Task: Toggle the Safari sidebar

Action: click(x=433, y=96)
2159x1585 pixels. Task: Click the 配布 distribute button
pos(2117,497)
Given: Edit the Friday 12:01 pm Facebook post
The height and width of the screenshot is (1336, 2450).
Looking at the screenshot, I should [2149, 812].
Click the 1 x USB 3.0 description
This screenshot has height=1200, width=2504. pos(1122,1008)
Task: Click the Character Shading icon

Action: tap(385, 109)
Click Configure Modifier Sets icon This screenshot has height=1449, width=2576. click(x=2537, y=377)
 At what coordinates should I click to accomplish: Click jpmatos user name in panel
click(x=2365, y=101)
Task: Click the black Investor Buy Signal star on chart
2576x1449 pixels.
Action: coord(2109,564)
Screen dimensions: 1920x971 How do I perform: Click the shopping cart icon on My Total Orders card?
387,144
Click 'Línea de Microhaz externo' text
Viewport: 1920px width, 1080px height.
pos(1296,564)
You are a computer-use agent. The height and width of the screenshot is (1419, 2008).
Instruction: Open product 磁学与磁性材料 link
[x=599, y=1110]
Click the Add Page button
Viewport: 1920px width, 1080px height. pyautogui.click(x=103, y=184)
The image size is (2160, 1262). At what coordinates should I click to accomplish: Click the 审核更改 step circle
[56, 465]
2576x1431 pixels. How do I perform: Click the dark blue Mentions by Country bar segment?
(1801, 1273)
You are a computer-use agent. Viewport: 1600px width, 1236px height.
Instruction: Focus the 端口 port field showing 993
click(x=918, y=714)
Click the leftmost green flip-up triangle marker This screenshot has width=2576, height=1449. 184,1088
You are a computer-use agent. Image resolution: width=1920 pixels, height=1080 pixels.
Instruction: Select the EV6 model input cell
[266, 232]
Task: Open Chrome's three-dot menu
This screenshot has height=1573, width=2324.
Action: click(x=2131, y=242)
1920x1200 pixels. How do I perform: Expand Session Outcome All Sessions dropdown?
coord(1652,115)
· · ·
Where does the string "agent" occur in the material? Copy every line where it does.

You are a computer-use agent. The height and width of the screenshot is (1419, 2008).
You are a computer-use agent. Viewport: 1600px width, 1236px height.
You are a computer-use agent. Image resolution: width=1920 pixels, height=1080 pixels.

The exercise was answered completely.